Despite the best efforts of his jailers, Behnam Moafi, an Iranian-Swede born in Tehran in 1968, refuses to die.

He is serving a 22-year sentence in a Thai prison for extortion, blackmail and armed robbery — a crime, according to Fair Trials International, he did not commit.

After eight years of abuse, torture, hunger, solitary confinement, malnutrition, illness and conditions that would push lesser men into insanity, Benny, as he is known to the inmates of Klong Prem Prison, has earned a Thai law degree and learned to play a traditional Thai musical instrument. Preparing his own cases, he has also launched over 130 legal actions against prison officials, police officers and lawyers.

Through several changes of government, a political coup d'état, and great social upheaval, Benny has learned a great deal about Thailand. Indeed many of its dissidents, former leaders and ruling elite have ended up in his prison cell.

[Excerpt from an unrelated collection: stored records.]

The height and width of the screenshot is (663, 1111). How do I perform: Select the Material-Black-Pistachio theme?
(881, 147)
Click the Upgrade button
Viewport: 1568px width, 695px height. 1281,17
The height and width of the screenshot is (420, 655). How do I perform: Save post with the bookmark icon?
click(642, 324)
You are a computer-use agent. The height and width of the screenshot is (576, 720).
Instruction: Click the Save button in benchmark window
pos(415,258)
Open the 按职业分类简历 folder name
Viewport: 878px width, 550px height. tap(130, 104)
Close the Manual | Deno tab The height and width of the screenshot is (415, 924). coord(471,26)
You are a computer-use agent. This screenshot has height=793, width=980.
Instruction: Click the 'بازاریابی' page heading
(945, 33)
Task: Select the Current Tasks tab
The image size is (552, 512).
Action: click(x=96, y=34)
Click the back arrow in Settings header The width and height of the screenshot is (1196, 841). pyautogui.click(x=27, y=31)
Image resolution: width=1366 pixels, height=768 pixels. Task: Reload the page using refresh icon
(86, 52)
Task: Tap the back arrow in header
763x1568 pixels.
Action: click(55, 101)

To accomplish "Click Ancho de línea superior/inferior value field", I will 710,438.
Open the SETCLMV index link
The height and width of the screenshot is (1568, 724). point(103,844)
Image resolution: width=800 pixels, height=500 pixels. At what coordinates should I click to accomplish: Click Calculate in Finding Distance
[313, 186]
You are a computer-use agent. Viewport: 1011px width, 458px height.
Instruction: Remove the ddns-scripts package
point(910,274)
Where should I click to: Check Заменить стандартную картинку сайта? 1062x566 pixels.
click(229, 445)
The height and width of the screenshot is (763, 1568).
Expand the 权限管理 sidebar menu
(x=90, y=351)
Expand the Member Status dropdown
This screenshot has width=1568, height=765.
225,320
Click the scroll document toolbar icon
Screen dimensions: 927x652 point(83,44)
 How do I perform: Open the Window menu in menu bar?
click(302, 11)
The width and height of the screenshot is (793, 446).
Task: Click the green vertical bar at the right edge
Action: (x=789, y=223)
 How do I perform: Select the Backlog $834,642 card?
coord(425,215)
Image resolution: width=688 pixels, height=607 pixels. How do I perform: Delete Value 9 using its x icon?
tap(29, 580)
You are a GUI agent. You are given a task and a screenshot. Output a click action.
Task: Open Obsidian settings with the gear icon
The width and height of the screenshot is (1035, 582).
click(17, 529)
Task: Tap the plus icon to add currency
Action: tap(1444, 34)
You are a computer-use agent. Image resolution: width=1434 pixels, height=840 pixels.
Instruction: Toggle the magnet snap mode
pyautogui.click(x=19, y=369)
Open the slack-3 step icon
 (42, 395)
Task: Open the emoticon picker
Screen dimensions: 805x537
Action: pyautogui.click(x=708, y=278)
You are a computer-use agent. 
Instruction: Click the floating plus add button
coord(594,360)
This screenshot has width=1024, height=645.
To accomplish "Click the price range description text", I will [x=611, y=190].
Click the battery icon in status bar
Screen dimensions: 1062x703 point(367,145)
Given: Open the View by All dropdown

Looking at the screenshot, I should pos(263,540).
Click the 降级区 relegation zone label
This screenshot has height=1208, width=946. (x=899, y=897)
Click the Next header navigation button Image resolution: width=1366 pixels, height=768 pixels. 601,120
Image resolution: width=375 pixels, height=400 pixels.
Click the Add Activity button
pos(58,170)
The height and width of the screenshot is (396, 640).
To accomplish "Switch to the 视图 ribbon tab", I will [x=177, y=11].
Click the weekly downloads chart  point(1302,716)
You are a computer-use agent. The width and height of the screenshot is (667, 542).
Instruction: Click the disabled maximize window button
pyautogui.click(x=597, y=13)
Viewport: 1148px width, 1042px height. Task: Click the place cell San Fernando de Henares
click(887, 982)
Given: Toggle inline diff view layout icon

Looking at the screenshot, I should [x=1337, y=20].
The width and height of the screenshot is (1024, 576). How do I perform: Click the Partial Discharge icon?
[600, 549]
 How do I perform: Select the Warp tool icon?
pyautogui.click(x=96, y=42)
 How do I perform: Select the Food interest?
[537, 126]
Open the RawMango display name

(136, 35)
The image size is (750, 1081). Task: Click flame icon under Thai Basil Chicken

This month, he lodged a request to have his case re-heard, taking advantage of an obscure loophole in the Thai penal code that allows for this type of review only once in ten years.

Benny has faced far worse odds and has nothing to lose. However, if the ruling is handed down in his favour, several officers of Thailand's revered judiciary, senior government bureaucrats and the Bangkok-based, foreign chanceries of several different countries will be shamed before the world community.

Benny Moafi was arrested by Thai police on 14 September 2000. He was implicated in allegedly beating, robbing and kidnapping a Syrian national in the room of a Bangkok hotel. In an effort to help two Iranian families in a dispute with a third man, Benny found himself accused of using a gun to rob and intimidate the Syrian national.

Relying solely on the testimony of the Syrian, the court found Benny guilty of charges including possession of a handgun. Strangely, the Syrian waited 14 days after the alleged crime before lodging his complaint, and longer before he revised his statement to include the gun.

While Benny is currently at Minburi Special Prison, a detention centre on the outskirts of Bangkok, over the last eight years he has served time in more than six different prisons and 17 different compounds. He has been transferred every time he exposed corruption or abuse in the prison system.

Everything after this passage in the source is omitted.